News
Featured Image

September 19, 2019 (LifeSiteNews) – Attorneys representing six Covington Catholic High School families filed a lawsuit Monday against television personality Kathy Griffin, arguing that her public demand for the identities of the teens in a contentious video from January’s March for Life harassed and endangered the students.

Immediately after the pro-life event in Washington, D.C., the press erupted with claims that a video showed boys from the Kentucky school harassing Nathan Phillips, a Native American activist, outside the Lincoln Memorial. But additional extended video and firsthand accounts soon revealed that Phillips was the one who waded into the group waiting for its bus and decided to beat a drum inches from student Nick Sandmann’s face while members of the fringe group Black Hebrew Israelites shouted racial taunts at the kids.

The kids had been performing school cheers in an attempt to drown out the harassment but did not respond to adults’ insults and abuse in kind, nor did they chant “build the wall,” as had been widely claimed.

As additional video came to light, many journalists and public figures quickly deleted their snap condemnations of the students.

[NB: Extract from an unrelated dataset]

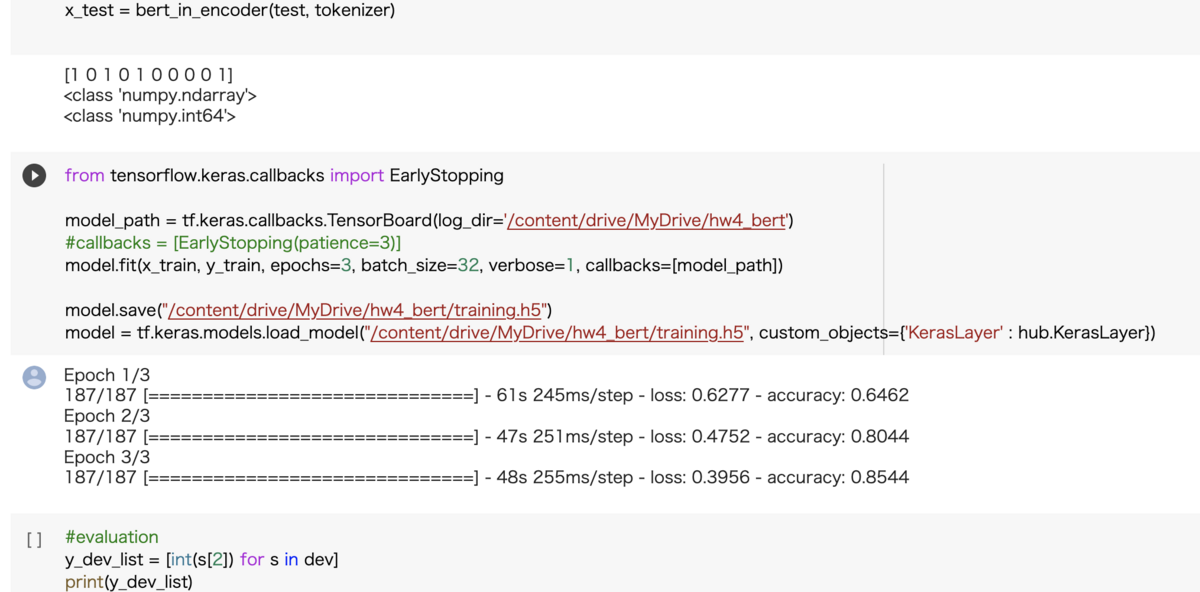This screenshot has height=592, width=1200.
Task: Click the EarlyStopping import line
Action: click(284, 176)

Others either tried to keep the original narrative alive or refused to unequivocally retract or apologize for their initial claims, leading attorneys representing the students to threaten numerous defamation suits.

Among those public figures was Griffin, who in a January 20 tweet that remains up as of September 19, demanded, “Name these kids. I want NAMES. Shame them. If you think these f***ers wouldn’t dox you in a heartbeat, think again.” She also called for “stories from people who can identify them and vouch for their identity.” (Griffin also tweeted then deleted a false claim that an “OK” hand gesture at a Covington basketball game was actually a Nazi hand sign.)

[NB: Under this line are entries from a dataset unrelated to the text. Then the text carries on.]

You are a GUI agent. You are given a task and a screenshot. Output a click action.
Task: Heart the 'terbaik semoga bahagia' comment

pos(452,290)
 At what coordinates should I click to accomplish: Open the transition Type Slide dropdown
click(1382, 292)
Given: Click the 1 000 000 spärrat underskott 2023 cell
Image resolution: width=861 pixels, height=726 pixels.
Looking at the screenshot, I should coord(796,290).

She also told one respondent concerned about mistaken identity to “calm down” because “human beings and the Internet have a way of working these things out,” and no minors had yet been “wrongly identified to the point of being in danger. In fact, at least two students, Jay Jackson and Michael Hodge, were publicly misidentified as being in the video when in fact they didn’t attend the March at all, requiring the latter to temporarily be escorted to school by police.

On Monday, attorneys representing several of the students and their families filed a federal lawsuit in the Eastern District of Kentucky seeks damages from the comedian for privacy invasion, menacing, threatening, and civil harassment.

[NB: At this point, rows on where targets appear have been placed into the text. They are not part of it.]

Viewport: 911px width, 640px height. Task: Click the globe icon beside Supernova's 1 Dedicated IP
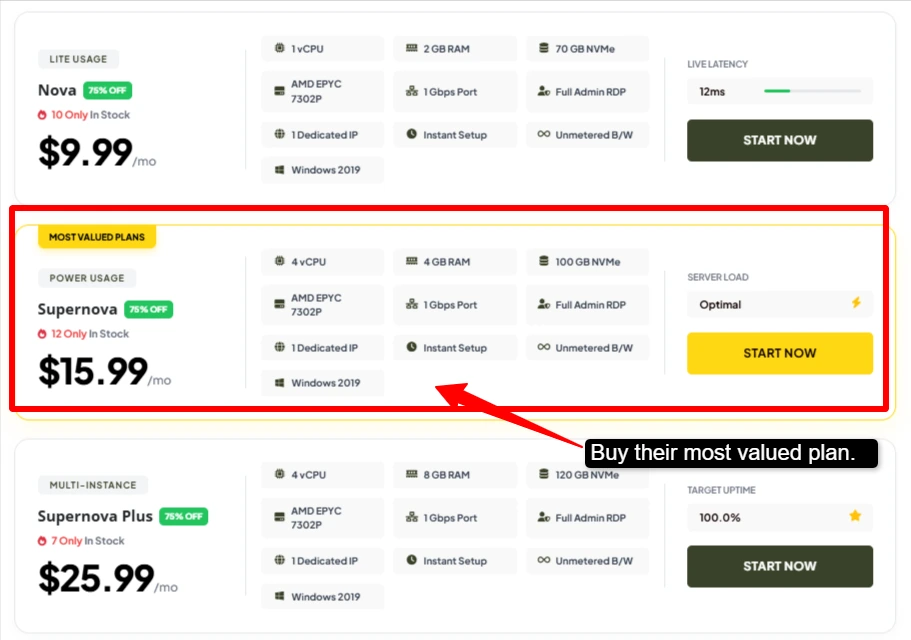279,347
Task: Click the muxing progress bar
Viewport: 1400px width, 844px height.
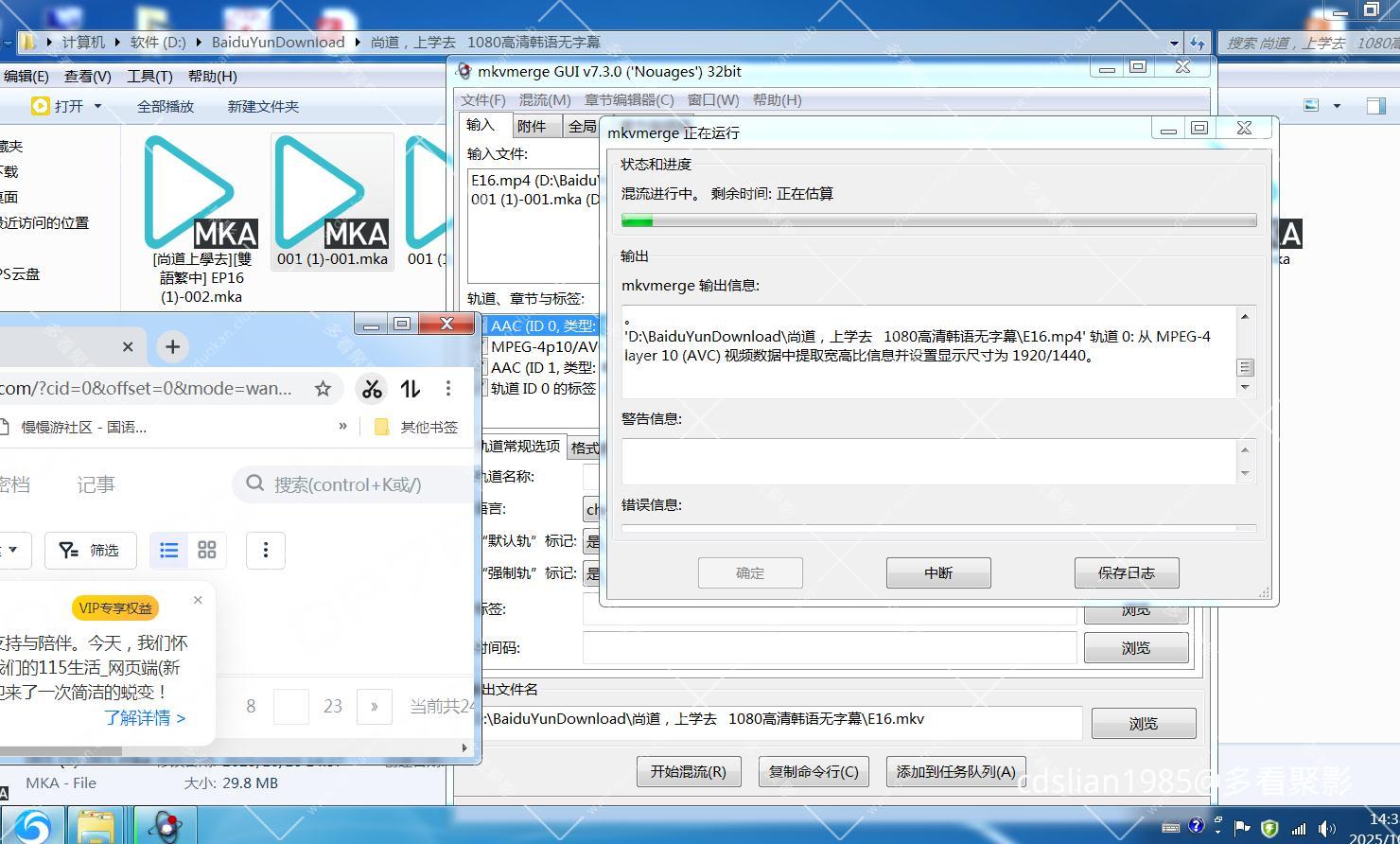Action: pos(938,220)

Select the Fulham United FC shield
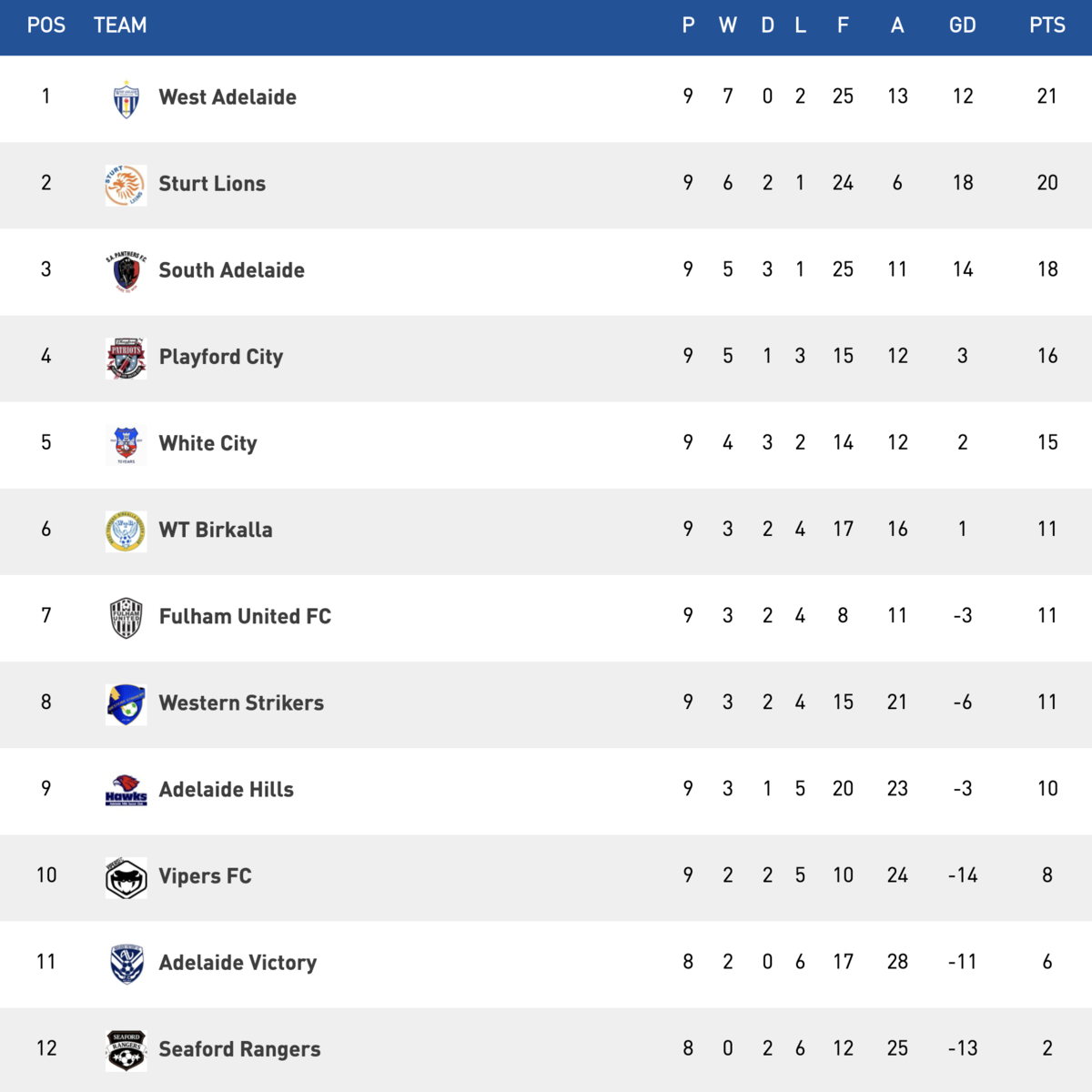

Griffin “acted in a hateful, concerted, and targeted doxing campaign conducted in the Commonwealth of Kentucky to harass, humiliate, and threaten the Plaintiffs; to intrude upon and violate their privacy, and to substantially assist, encourage, and act in concert with others to engage in such harmful conduct,” the lawsuit alleged.

Her doxing calls “served no legitimate purpose” but to impose on the students a “reasonable apprehension” of retaliation, resulting in “death threats in the sanctity of their homes and school (CCH), and being subject to and incurring intimidation, harassment, annoyance, and alarm, including such injury to them in their future academic, business, career, and employment opportunities.”

The families seek a jury trial that they hope will find Griffin liable for “compensatory and punitive damages in an amount to be determined at trial,” plus attorney fees and trial expenses.

Attorneys representing Nick Sandmann have filed defamation suits against CNN, NBC, MSNBC, and The Washington Post. Attorneys representing other Covington students are suing various left-wing figures for their false claims, including Democrat Sen. Elizabeth Warren, CNN’s Ana Navarro, The New York Times’ Maggie Haberman, ABC News’ Matthew Dowd, ex-CNN personality Reza Aslan, Kentucky entrepreneur Adam Edelen, Princeton University’s Kevin Kruse, left-wing activist Shaun King, Mother Jones editor-in-chief Clara Jeffery, and Rewire editor-in-chief Jodi Jacobson.